Reading passage:
========

Anxiety Management Strategies
When considering strategies to assist a student in reducing anxiety, it is useful to think of proactive strategies and reactive strategies. Proactive strategies are essentially preventative measures which aim to stop the student becoming anxious.
Reactive strategies are implemented when the student has become anxious and aim to calm the student and reduce the anxiety levels. The anxiety management strategies will be individualised to the unique needs of each student and are likely to consist of a combination of proactive and reactive strategies.
A list of anxiety management strategies is provided below. This is not an exhaustive list and not all strategies will be effective with every student. Allow time to observe the triggers for the student’s anxiety and the measures which are effective in reducing anxiety.
1. Remove the source of anxiety
If possible, eliminate the factor which is creating anxiety for the student, for example:
- If a specific activity creates anxiety and it is not mandatory, excuse the student from the activity e.g. it may not be essential for the student to be part of the school play; the student may prefer to stay in school instead of going on the trip. It is worth considering the aims of the activity and if these can be achieved through an alternative activity.

========

Data excerpt:

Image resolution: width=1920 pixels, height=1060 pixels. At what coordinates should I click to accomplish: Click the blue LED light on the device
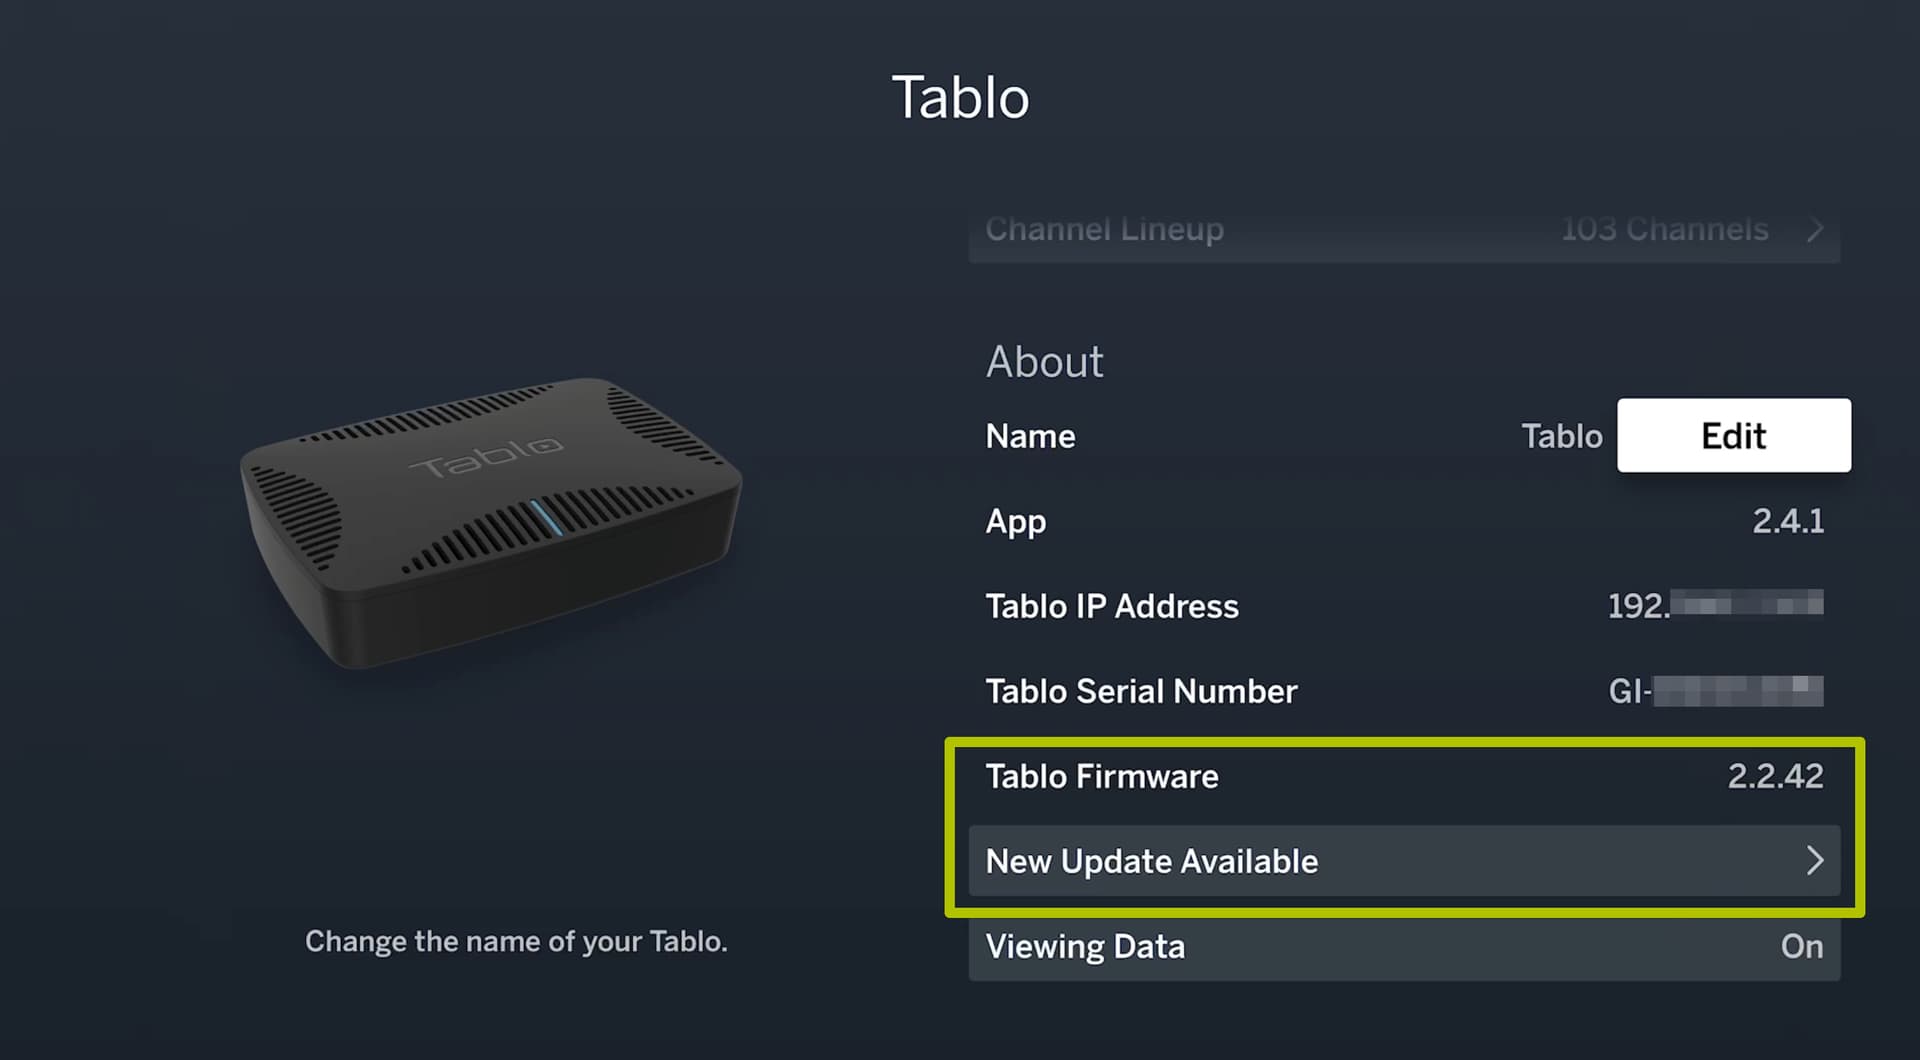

========

Directions:
1. According to the text on anxiety management strategies, what do proactive strategies aim to do?
2. Does each statement agree with the text on anxiety management strategies? Answer yes or no for each and quote the deciding words. (a) The list of strategies is complete. (b) Reactive strategies are used once the student has already become anxious. (c) Every strategy on the list will work with every student.
3. Pick up the text on anxiety management strategies where it stops, and keep it going.
The data is separate from the text on anxiety management strategies.

Answers to the tasks:
1. They aim to stop the student becoming anxious.

2.
(a) No: "This is not an exhaustive list"
(b) Yes: "Reactive strategies are implemented when the student has become anxious"
(c) No: "not all strategies will be effective with every student"

3.
- The student may be able to have a differentiated timetable in which they are excused from subjects which increase anxiety. The student then attends a different class or goes to the library.
- The source causing the anxiety in certain environments could be removed e.g. fluorescent lighting (the hum/flickering is upsetting for some students), the smell of an air freshener in the school toilets, the noise of the school bell.
2. Reduce the source of anxiety
It is not always possible to completely eliminate the source of anxiety but it is usually possible to reduce the anxiety triggers, for example:
- If a specific activity creates anxiety (e.g. Assembly, the playground), limit the amount of time the student is expected to participate in the trigger activity and gradually increase the time over a number of weeks. Provide supports if the trigger is sensory e.g. noise.
- If the student becomes anxious in certain subjects, differentiate the work expected in the trigger subject to reduce the demands placed on the student
- If social interactions are a source of anxiety for the student, limit the amount of paired and group work in which the student is expected to participate. 1-2 paired/group tasks each day may be adequate for this student. Remember that if the student has participated in group work in class, he/she may need quiet alone time at Break or Lunch to calm down.
- If homework is causing anxiety, reduce the expectations and ensure deadlines are spread over a reasonable time.
3. Calm breaks
Calm breaks are a way of ensuring the student stays regulated throughout the day.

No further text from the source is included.